What to produce :: Everything in the listing below needs to be retyped exactly.
------
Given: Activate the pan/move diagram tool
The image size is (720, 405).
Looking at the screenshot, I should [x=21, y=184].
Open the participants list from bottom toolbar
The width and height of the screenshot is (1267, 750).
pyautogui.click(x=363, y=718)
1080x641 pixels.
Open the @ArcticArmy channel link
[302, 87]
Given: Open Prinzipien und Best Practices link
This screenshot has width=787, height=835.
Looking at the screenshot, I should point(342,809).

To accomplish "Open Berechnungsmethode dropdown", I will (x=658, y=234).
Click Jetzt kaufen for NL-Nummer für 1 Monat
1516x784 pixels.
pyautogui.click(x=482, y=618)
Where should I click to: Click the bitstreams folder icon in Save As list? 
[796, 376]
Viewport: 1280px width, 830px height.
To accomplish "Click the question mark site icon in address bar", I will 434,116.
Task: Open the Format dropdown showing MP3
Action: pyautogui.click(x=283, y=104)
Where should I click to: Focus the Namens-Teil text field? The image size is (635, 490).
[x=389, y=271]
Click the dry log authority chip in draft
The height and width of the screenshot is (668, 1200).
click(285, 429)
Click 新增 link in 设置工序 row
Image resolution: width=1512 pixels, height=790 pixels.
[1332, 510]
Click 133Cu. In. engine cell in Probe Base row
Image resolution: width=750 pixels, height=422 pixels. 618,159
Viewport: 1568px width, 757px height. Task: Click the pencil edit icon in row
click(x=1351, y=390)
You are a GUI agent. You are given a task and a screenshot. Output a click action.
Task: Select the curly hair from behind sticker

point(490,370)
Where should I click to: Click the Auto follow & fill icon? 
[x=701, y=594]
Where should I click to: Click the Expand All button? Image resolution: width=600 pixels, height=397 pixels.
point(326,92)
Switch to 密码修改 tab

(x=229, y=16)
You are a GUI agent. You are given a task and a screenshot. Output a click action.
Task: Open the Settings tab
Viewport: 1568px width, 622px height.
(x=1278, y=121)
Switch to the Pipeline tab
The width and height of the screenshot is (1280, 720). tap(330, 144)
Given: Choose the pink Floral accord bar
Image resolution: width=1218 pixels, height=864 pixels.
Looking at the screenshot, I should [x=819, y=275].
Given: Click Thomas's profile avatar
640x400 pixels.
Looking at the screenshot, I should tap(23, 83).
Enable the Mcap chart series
------
Expected answer ::
Given: Activate the pan/move diagram tool
The image size is (720, 405).
Looking at the screenshot, I should [x=21, y=184].
Open the participants list from bottom toolbar
The width and height of the screenshot is (1267, 750).
pyautogui.click(x=363, y=718)
1080x641 pixels.
Open the @ArcticArmy channel link
[302, 87]
Given: Open Prinzipien und Best Practices link
This screenshot has width=787, height=835.
Looking at the screenshot, I should point(342,809).

To accomplish "Open Berechnungsmethode dropdown", I will (x=658, y=234).
Click Jetzt kaufen for NL-Nummer für 1 Monat
1516x784 pixels.
pyautogui.click(x=482, y=618)
Where should I click to: Click the bitstreams folder icon in Save As list? 
[796, 376]
Viewport: 1280px width, 830px height.
To accomplish "Click the question mark site icon in address bar", I will 434,116.
Task: Open the Format dropdown showing MP3
Action: pyautogui.click(x=283, y=104)
Where should I click to: Focus the Namens-Teil text field? The image size is (635, 490).
[x=389, y=271]
Click the dry log authority chip in draft
The height and width of the screenshot is (668, 1200).
click(285, 429)
Click 新增 link in 设置工序 row
Image resolution: width=1512 pixels, height=790 pixels.
[1332, 510]
Click 133Cu. In. engine cell in Probe Base row
Image resolution: width=750 pixels, height=422 pixels. 618,159
Viewport: 1568px width, 757px height. Task: Click the pencil edit icon in row
click(x=1351, y=390)
You are a GUI agent. You are given a task and a screenshot. Output a click action.
Task: Select the curly hair from behind sticker

point(490,370)
Where should I click to: Click the Auto follow & fill icon? 
[x=701, y=594]
Where should I click to: Click the Expand All button? Image resolution: width=600 pixels, height=397 pixels.
point(326,92)
Switch to 密码修改 tab

(x=229, y=16)
You are a GUI agent. You are given a task and a screenshot. Output a click action.
Task: Open the Settings tab
Viewport: 1568px width, 622px height.
(x=1278, y=121)
Switch to the Pipeline tab
The width and height of the screenshot is (1280, 720). tap(330, 144)
Given: Choose the pink Floral accord bar
Image resolution: width=1218 pixels, height=864 pixels.
Looking at the screenshot, I should [x=819, y=275].
Given: Click Thomas's profile avatar
640x400 pixels.
Looking at the screenshot, I should tap(23, 83).
Enable the Mcap chart series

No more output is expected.